Led astray by my conviction that the book is always better than the made-for-TV or movie screen adaptation, I ignored the buzz about the stylish, soundtrack-rich, fabulous series about Emily Dickinson.

But with one half of one episode, I was hooked, especially when Death, played by Wiz Khalifa, showed up.

And I, like my fellow fans, began to wonder what I could read that would reveal more about this magnificent, frankly weird woman’s life.

Here are three books to devour if you love the streaming series "Dickinson" the way I do.

"The Diary of Emily Dickinson" by Jamie Fuller is a fictional treatment of Dickinson's life and writing in the span of a year.
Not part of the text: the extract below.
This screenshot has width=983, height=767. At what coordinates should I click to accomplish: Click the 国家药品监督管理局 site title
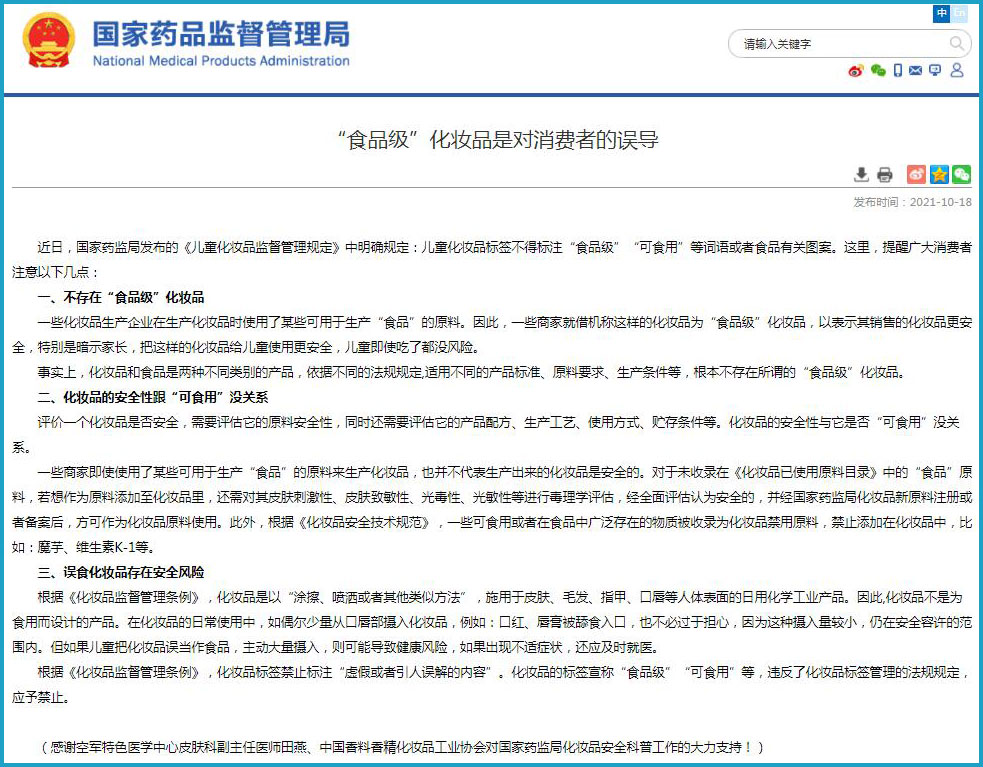(x=221, y=34)
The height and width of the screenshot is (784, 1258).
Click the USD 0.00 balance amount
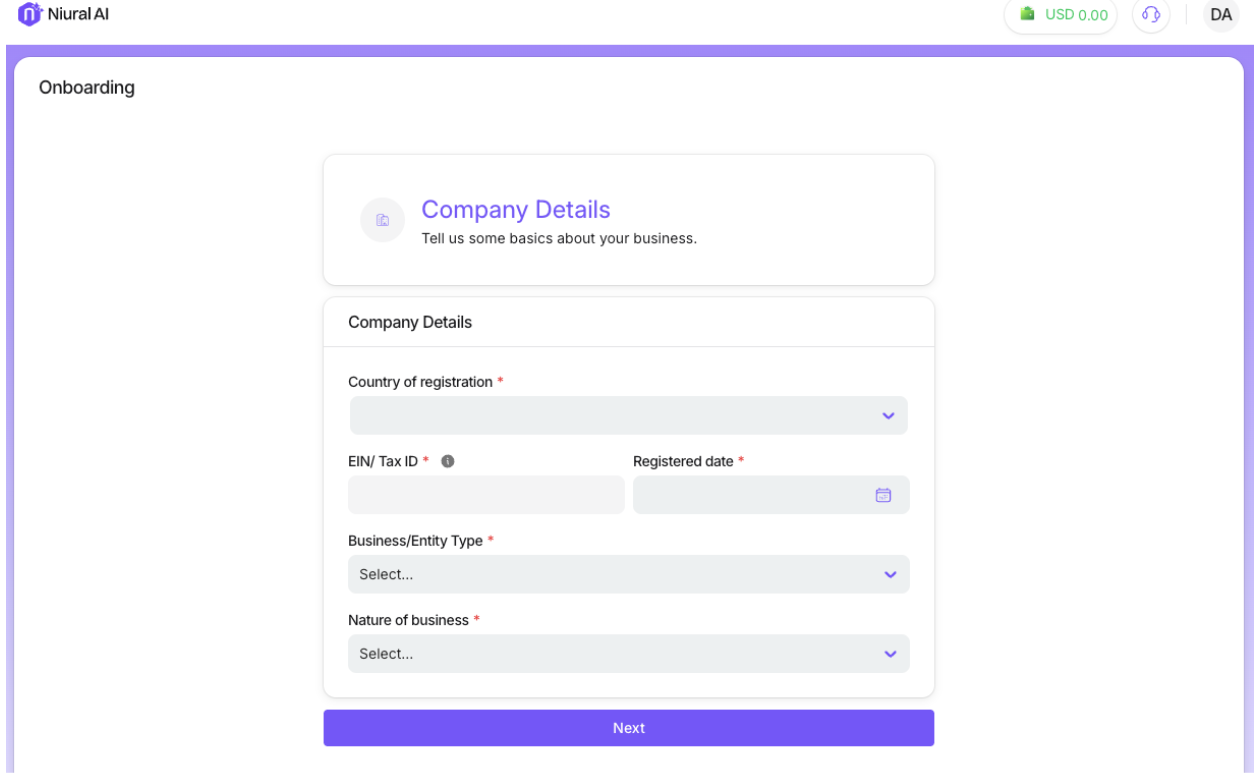(x=1076, y=15)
It gives you a sense of the poet’s day-to-day life in the mid-1800s and the experiences that inspired her vivid and exceptional poems.

"These Fevered Days" by Martha Ackmann reveals 10 pivotal experiences and decisions that reveal how Dickinson became the poet she was. And while the Apple TV series covers most of these, the detail that Ackmann brings to these moments is engaging and absorbing. She confides in the author’s note: “I spent hours writing this book in Dickinson’s bedroom (at her house in Amherst, Mass.) listening to the sound of footsteps on the stairs, looking out her windows, and feeling the warmth of afternoon sun.”

Finally, I’ve come back to a collection of Dickinson’s poems that I’ve had since college and knowing more about her life has enriched my experience of them. "The Complete Poems by Emily Dickinson" is a must-read.